Task - Pick out every line in the records that contains the string "beside", and copy each one in full.

********

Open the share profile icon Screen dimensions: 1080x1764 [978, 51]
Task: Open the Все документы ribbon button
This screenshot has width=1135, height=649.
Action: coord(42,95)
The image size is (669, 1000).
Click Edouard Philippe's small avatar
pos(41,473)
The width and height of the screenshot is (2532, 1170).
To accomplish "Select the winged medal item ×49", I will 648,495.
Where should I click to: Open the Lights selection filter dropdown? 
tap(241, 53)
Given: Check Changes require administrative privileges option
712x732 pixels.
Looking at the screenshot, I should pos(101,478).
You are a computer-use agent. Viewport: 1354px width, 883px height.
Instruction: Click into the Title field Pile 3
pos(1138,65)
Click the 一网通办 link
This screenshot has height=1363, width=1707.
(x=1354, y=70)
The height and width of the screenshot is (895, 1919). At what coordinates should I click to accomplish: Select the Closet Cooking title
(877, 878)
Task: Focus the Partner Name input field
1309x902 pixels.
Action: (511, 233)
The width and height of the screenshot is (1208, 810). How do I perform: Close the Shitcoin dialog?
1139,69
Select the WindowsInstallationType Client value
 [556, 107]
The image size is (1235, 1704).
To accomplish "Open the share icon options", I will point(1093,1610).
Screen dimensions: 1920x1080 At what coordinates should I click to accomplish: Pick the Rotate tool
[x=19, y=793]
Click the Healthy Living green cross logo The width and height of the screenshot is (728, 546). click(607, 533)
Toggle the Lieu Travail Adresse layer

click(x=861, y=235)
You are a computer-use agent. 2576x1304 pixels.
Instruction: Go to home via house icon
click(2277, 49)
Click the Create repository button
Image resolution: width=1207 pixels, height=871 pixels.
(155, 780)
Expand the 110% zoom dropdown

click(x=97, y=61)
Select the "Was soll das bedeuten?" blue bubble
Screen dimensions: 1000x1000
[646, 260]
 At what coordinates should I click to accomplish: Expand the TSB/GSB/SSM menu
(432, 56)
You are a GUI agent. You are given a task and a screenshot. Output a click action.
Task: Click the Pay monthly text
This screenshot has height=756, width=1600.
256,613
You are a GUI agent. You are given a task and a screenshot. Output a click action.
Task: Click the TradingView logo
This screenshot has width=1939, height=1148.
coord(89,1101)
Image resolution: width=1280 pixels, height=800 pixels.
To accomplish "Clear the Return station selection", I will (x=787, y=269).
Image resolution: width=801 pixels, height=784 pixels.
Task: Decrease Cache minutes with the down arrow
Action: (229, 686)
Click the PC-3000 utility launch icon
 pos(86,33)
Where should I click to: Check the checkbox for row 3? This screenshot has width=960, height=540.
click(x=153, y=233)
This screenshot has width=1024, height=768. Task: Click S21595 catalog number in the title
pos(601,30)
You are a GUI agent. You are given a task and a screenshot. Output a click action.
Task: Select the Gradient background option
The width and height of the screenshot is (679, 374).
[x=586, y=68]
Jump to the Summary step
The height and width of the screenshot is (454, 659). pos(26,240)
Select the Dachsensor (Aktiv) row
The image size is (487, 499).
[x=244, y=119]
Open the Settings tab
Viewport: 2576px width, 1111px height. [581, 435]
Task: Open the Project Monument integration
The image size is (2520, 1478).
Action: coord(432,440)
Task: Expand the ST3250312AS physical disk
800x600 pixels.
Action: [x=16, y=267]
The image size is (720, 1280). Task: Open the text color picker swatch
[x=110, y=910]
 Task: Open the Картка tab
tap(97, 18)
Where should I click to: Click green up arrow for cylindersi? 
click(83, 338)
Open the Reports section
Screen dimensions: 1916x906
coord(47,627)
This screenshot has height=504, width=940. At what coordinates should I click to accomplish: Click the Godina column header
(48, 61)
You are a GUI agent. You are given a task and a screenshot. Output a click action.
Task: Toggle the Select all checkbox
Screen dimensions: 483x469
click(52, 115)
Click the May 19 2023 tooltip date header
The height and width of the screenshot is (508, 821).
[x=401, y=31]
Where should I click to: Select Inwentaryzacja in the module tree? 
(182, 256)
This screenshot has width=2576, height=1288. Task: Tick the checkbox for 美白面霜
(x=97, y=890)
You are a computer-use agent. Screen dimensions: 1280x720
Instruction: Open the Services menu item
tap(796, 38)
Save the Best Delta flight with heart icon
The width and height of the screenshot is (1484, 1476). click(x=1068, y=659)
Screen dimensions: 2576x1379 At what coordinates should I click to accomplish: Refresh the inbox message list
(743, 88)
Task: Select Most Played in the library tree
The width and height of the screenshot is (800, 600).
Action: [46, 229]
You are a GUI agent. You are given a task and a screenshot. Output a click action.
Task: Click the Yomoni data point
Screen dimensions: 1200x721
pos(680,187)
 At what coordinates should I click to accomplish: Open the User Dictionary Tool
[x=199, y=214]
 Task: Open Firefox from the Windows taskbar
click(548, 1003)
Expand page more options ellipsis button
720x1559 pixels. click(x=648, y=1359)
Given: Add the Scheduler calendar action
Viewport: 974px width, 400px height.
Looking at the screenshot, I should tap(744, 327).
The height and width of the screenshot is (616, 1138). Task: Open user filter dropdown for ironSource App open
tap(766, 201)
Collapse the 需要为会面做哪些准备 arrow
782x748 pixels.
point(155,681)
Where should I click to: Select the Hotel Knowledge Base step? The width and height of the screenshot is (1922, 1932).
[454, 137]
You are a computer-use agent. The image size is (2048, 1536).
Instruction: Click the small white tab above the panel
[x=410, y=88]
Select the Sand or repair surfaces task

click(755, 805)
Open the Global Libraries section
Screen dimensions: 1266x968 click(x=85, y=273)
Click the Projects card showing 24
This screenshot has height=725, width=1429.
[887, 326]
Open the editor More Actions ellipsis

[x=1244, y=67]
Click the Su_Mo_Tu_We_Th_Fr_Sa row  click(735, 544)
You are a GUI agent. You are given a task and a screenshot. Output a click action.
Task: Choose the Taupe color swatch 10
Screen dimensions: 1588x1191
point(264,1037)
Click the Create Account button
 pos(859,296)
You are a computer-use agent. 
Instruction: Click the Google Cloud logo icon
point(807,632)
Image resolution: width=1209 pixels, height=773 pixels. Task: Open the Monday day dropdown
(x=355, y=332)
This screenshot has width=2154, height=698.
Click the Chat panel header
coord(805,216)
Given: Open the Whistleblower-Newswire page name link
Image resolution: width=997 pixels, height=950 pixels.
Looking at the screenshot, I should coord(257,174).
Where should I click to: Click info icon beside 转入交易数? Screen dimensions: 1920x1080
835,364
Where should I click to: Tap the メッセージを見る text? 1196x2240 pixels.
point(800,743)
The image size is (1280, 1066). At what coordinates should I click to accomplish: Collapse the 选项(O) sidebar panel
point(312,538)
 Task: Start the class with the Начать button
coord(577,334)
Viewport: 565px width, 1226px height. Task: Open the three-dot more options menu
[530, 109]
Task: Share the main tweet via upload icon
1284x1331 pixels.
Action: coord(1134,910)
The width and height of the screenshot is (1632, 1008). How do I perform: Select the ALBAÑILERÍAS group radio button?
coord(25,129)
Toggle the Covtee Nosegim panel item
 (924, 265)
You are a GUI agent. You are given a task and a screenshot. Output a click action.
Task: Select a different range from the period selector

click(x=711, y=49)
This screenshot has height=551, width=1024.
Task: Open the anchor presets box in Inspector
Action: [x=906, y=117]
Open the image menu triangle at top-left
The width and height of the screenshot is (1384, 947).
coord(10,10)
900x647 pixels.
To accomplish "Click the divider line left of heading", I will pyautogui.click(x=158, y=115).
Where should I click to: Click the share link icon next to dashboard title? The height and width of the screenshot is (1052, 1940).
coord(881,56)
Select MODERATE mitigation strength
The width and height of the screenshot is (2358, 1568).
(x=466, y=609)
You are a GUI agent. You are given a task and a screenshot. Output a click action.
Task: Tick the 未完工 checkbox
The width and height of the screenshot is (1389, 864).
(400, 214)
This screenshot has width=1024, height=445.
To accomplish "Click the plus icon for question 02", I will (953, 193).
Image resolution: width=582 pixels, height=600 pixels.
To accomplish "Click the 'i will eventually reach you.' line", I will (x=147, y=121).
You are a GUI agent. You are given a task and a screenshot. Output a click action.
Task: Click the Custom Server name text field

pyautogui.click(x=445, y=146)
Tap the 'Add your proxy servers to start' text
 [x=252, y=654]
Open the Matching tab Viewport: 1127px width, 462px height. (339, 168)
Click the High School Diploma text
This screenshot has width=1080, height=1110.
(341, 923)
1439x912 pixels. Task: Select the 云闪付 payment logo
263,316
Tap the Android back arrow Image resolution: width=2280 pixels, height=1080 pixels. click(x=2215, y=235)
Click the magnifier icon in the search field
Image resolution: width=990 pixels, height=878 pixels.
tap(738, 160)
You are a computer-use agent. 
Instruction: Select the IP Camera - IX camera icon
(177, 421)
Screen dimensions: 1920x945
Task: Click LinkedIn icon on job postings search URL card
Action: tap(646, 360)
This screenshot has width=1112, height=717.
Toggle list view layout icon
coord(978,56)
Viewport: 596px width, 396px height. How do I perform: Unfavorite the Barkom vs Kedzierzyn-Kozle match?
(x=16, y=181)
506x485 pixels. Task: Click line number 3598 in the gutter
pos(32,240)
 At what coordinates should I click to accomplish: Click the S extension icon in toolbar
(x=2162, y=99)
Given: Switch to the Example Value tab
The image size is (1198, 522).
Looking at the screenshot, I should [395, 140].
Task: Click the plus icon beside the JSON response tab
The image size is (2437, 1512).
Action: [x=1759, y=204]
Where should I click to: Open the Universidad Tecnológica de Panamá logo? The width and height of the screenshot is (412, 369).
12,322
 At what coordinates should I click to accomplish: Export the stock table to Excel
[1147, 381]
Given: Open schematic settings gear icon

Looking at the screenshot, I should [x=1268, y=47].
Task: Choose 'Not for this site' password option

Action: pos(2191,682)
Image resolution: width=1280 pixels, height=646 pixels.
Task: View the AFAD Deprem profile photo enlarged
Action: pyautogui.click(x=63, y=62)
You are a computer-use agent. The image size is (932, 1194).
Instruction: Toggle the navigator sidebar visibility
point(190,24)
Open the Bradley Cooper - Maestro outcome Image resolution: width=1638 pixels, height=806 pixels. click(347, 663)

********

Full solution -
Where should I click to: Click info icon beside 转入交易数? Screen dimensions: 1920x1080
Task: Click the plus icon beside the JSON response tab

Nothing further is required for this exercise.